La inteligencia artificial definitivamente es un hito histórico, no sólo porque representa el avance tecnológico más novedoso de la actualidad, sino porque está revolucionando las formas simbólicas de ver y entender el mundo. Probablemente se vivió algo similar en el renacimiento cuando se implementó la perspectiva como técnica pictórica. Belting argumenta que “la perspectiva ha sido una técnica cultural, y no solamente un asunto de arte, que simbolizó el derecho a la percepción que cada cual podía ejercer con su propia mirada” (Belting, 2012). Y es que la perspectiva consiste en proyectar la mirada única y particular de un espectador, convirtiendo al mundo en imagen, lo que supuso “una revolución de la mirada” que transformó fundamentalmente la cultura occidental. En definitiva, más allá de las evidentes amenazas en la hipermediatización de las artes, cabría preguntarse si en última instancia, la música mediada tecnológicamente suprime o en realidad actualiza el principio lévi-straussiano según el cual, esta es un puente entre lo natural y lo intelectual, considerando que ahora la humanidad cuenta con herramientas digitales que son partícipes activos de las sinfonías eternas.
Referencias
- Belting, H. (2012). La perspectiva y la cuestión de las imágenes. Caminos entre Oriente y Occidente. En. H. Belting. (Eds,), Florencia Bagdad. Una historia de la mirada entre oriente y occidente (pp. 17-50), Akal.
- Geertz, C. (1994). El arte como sistema cultural. En C. Geertz. (Eds.), Conocimiento Local (pp. 117-146), Paidós.
- Ingold, T. (2015). Trazos, hilos y superficies. En T. Ingold. (Eds.), Líneas. Una breve historia (pp. 65-106.), Editorial Gedisa.
- Lévi-Strauss, C. (1995). El hechicero y su magia. En C. Lévi-Strauss (Eds.), Antropología Estructural (pp. 195-210.), Ediciones Paidós.
- Llinares, J. (1997). Arte y antropología. Notas sobre la música en Lévi-Strauss. En Frankfurt a. M, Pensar lo humano: Actas del II Congreso Nacional de Antropología Filosófica (pp. 223-236), Vervuert Verlagsgesellschaft.
- Méndez, L. (2009). La construcción del campo artístico en las sociedades occidentales. En L. Méndez, (Eds.), Antropología del campo artístico (pp. 15–48), Editorial Síntesis.
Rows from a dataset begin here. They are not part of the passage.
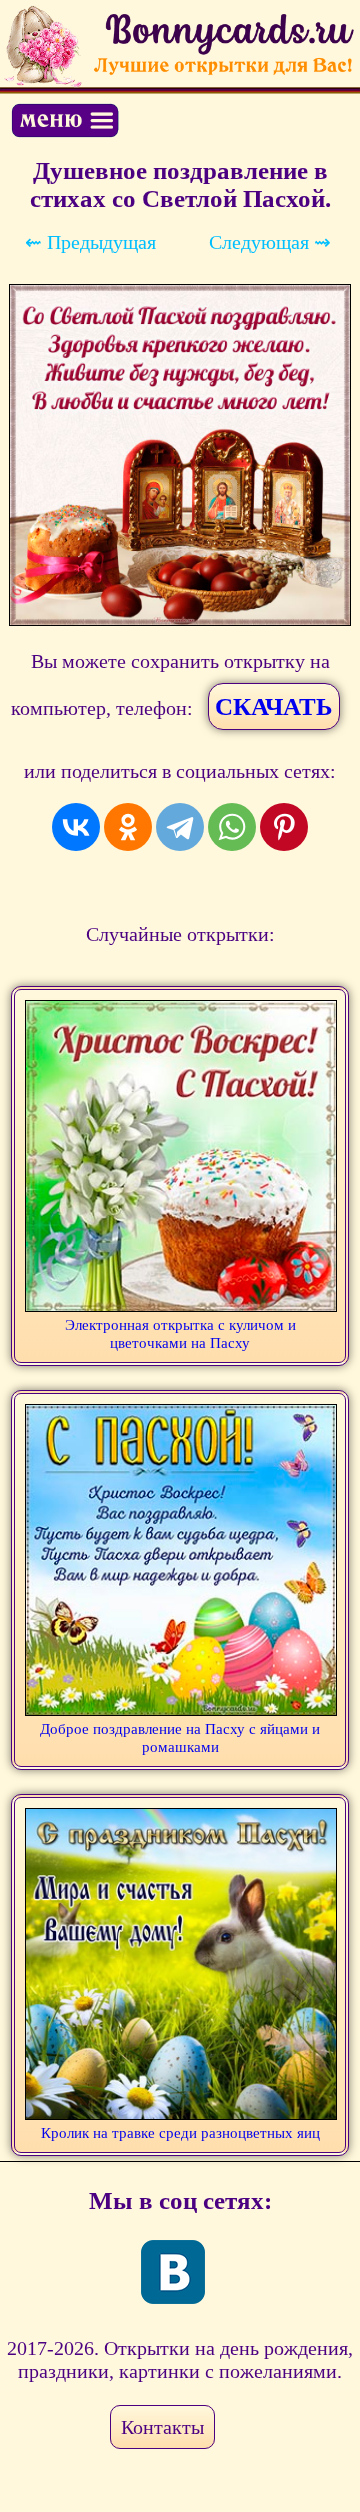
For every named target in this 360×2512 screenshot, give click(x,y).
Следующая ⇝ (270, 242)
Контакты (162, 2427)
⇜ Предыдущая (90, 242)
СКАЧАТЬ (274, 706)
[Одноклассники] (128, 827)
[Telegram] (180, 827)
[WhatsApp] (232, 827)
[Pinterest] (284, 827)
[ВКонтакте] (76, 827)
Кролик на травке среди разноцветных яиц (180, 2133)
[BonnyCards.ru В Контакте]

- Sheree Rogers, A. (2015). Women in hypermasculine enviroments: an analysis of gender dynamics in the heavy metal subculture. [Tesis de maestría]. University of South Carolina
Notas
[1] El paradigma kantiano distingue la razón pura de la razón práctica, siendo la primera todo lo asociado a las ideas y al conocimiento, mientras que la segunda corresponde a la acción y los deseos. En ese sentido, establece una diferenciación entre ambos sexos donde la razón pura es dominio de los hombres y la razón práctica es propia de las mujeres (en Méndez, 2009).
[2] Un pueblo indígena de Brasil que Lévi-Strauss trae a su análisis para explicar el funcionamiento social, psicológico y simbólico de la magia así como el papel social del hechicero en su comunidad.